ECRYPT yearly meeting, Leuven

Welcome back Leuven - this time for the ECRYPT annual meeting. I gave the reasearch talk on behalf of the MAYA working group which was an extended version of my talk at ESORICS last week. The VAMPIRE group presented "Another look at second order DPA".

SYMLAB talked about algebraic attacks on constructions like block ciphers or hash functions. Algebraic attacks model the primitive in question using a set of multivariate, nonlinear equations and then use generic techniques to solve these equations. The work complexity for this method is the complexity of the algebraic attack. Algebraic attacks are far from new but were dismissed early on as a problem that designers could easily deal with - indeed the generic approach for setting up equation systems is not particularly efficient.
But in 2003 algebraic attacks were rediscovered in the form of an efficient attack on a new stream cipher.

The example in the talk considered a keystream built from a n-bit LFSR initialised to the n-bit key whose outputs are fed through a compression function with one-bit range (so the construction produces one bit per clock of the LFSR). Writing this as a set of equations with L the LFSR and F the compression function, k the key and s the stream, the derived equation system looks something like


s[0] = F(L(k))
s[1] = F(L(L(k))
s[2] = F(L(L(L(k)))


and so on, which at some point becomes overdetermined and thus solvable in k (the s values are obviously known). L is linear so F is the main stumbling block here. In particular, creating and solving the equations takes polynomial time in the length of k but exponential in the degree of F.
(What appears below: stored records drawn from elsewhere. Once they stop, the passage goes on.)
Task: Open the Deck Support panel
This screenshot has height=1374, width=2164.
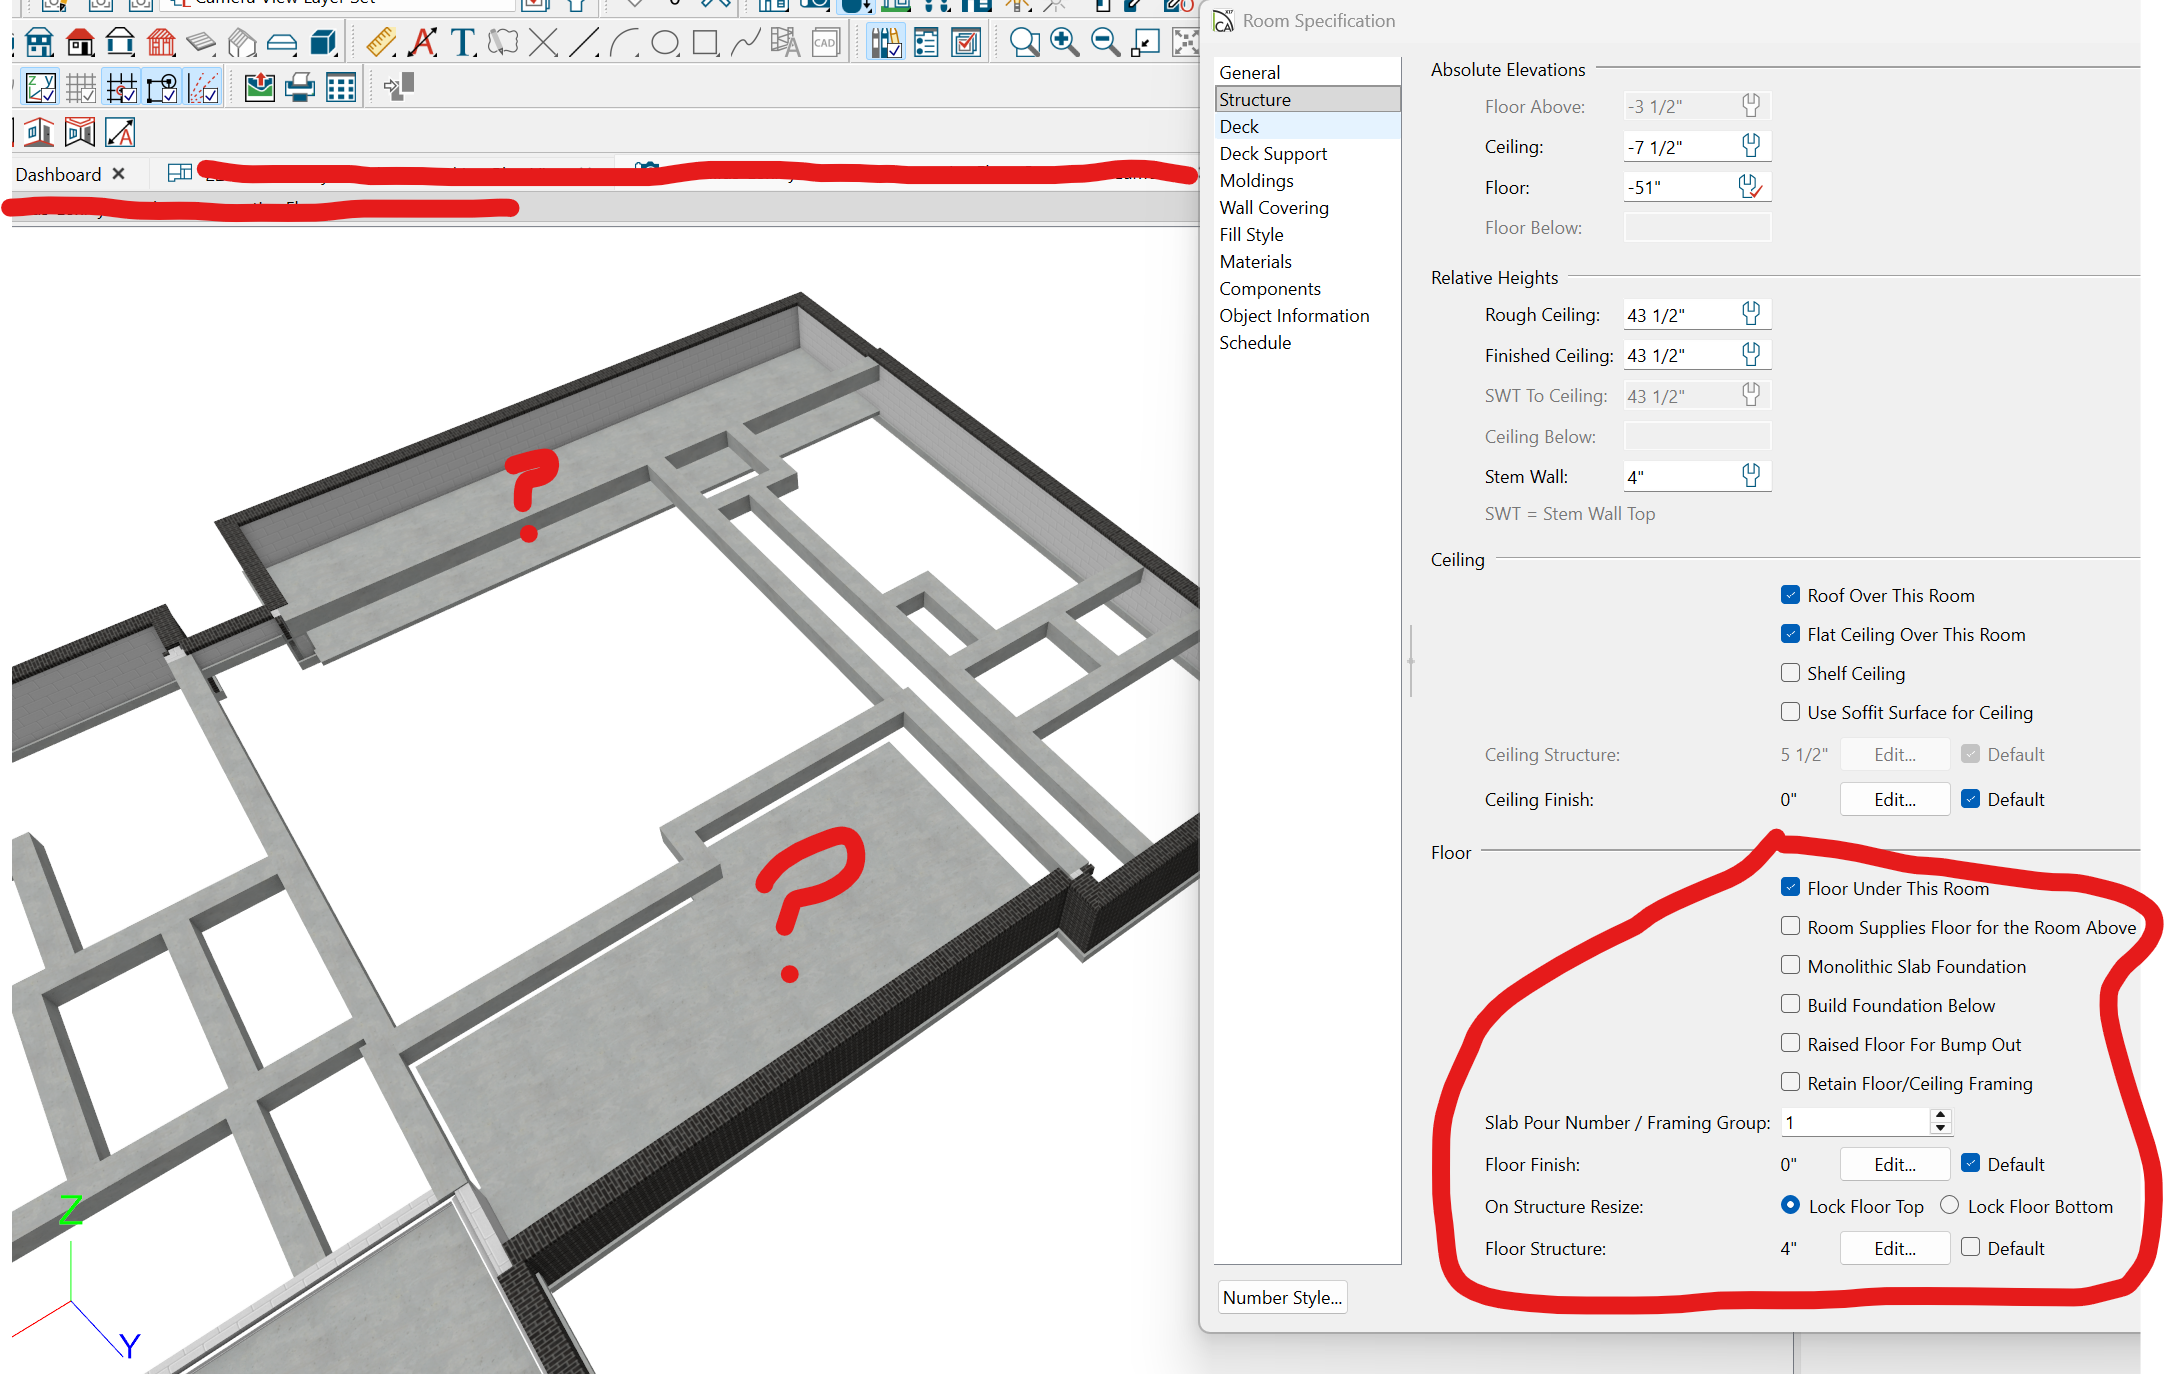Action: [x=1273, y=153]
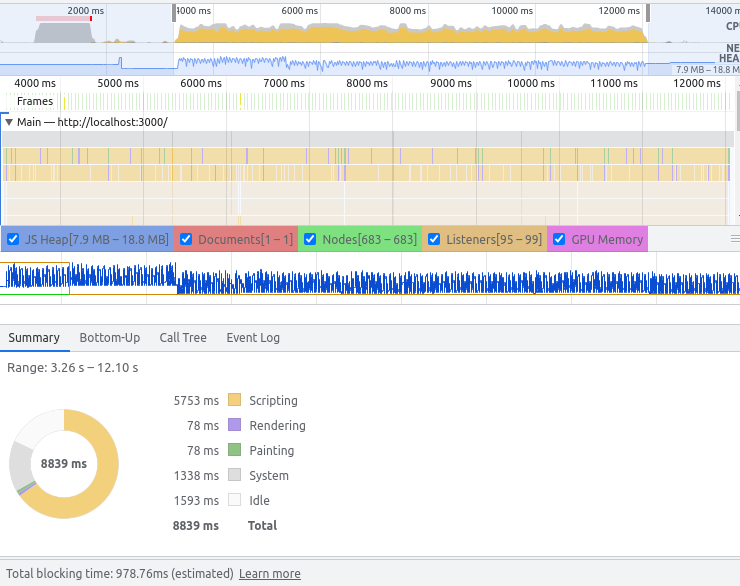Uncheck the GPU Memory checkbox

pyautogui.click(x=559, y=240)
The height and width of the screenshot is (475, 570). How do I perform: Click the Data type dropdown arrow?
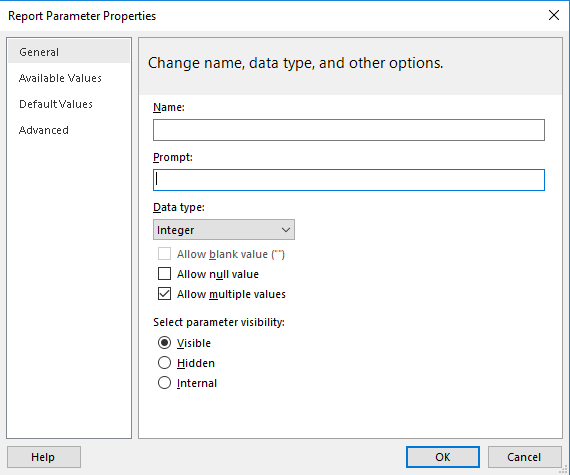pos(286,230)
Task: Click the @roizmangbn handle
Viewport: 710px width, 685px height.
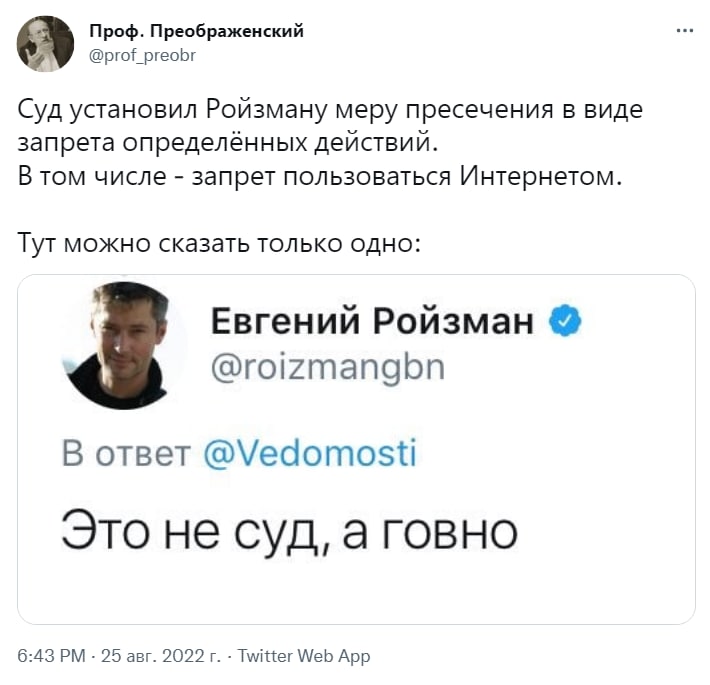Action: (x=325, y=368)
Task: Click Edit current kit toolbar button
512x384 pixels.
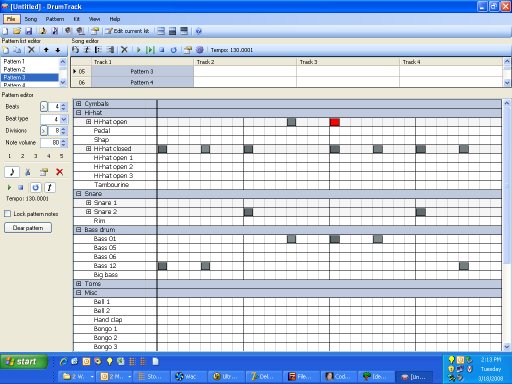Action: point(127,31)
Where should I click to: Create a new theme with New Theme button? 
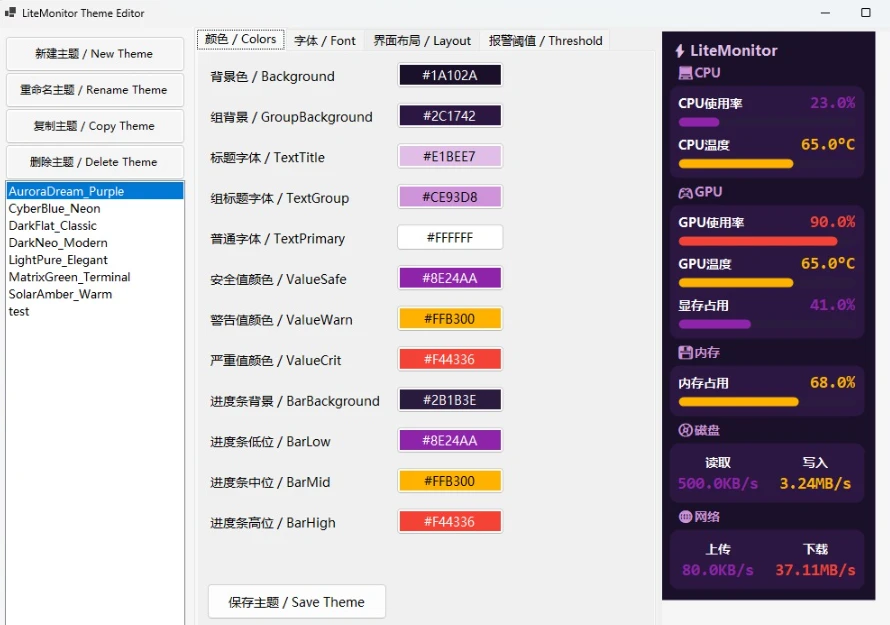pos(94,54)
It looks as if one can just pick the degree of F large enough to defeat this attack. The 2003 paper looked at an example where F had high degree but a low-degree annihilator (a function G with F.G = 0) and one could perform the attack using G instead.

The speaker argued that further such tricks could make algebraic attacks feasible against other ciphers; algebraic attacks should therefore not be written off too lightly.